- **Given instruction**:
Copy out, unchanged, every line of the material from the line containing "Select the 标准 template" through the final line.

(Items from a dataset)
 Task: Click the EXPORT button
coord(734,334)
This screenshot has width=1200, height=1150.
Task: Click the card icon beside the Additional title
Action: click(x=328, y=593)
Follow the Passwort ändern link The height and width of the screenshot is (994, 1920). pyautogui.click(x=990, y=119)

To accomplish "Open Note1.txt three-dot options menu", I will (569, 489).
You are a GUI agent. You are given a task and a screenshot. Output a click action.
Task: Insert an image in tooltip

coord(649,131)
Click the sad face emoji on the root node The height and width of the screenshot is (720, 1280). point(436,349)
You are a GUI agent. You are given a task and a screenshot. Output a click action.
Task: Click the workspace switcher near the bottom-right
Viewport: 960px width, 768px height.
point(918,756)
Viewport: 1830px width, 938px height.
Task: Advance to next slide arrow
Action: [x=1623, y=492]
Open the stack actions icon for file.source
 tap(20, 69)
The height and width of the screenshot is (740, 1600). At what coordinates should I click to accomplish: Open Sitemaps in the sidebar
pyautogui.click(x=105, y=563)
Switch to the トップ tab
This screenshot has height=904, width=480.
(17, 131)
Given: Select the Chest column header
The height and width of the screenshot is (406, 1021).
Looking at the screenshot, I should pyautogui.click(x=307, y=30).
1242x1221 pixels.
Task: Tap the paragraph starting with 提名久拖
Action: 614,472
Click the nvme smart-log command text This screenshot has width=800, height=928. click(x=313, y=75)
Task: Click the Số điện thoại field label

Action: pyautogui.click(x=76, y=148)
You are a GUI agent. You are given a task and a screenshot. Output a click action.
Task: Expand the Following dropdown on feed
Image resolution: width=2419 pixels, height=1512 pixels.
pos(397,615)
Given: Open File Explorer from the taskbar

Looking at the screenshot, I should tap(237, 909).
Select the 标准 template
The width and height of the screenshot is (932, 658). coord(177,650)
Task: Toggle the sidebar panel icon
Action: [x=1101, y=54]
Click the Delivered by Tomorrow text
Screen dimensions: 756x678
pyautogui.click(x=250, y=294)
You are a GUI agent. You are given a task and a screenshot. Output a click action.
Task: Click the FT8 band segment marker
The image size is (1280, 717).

- **The result**:
Select the 标准 template
The width and height of the screenshot is (932, 658). coord(177,650)
Task: Toggle the sidebar panel icon
Action: [x=1101, y=54]
Click the Delivered by Tomorrow text
Screen dimensions: 756x678
pyautogui.click(x=250, y=294)
You are a GUI agent. You are given a task and a screenshot. Output a click action.
Task: Click the FT8 band segment marker
The image size is (1280, 717).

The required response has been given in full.